Unutmayalım ki sorunların kaynağı çoğu zaman bizim dışımızda gelişen birtakım olaylardır; yine de bu olayları algılayan, yorumlayan ve çözen veya daha da zorlaştırarak içinden çıkılamaz hale getiren bizden başkası değildir.

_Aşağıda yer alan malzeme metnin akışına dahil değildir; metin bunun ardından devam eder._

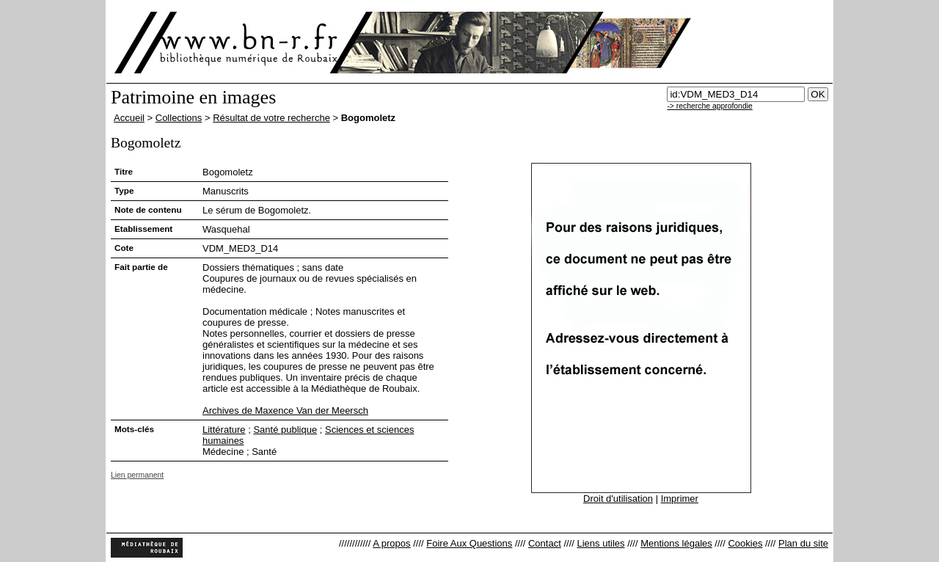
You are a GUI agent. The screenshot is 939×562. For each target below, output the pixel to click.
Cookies (745, 543)
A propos (391, 543)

"Şahane olmak" en berbat durumda bile başvurabileceğimiz ironik bir seçimdir. "Şahane olmak" o en berbat durum içindeki olası bir "aydınlık çıkışı" fark edebilmek için zihnimizi açık tutmaktır. En önemlisi, "şahane olmak" hayatı nasıl yaşamayı seçtiğimizi gösteren yaşama felsefesidir. Gökyüzünde pembe bulutların bir türlü hüküm süremediğini düşünürsek, sizce de "şahane olmayı" denemeye değmez mi?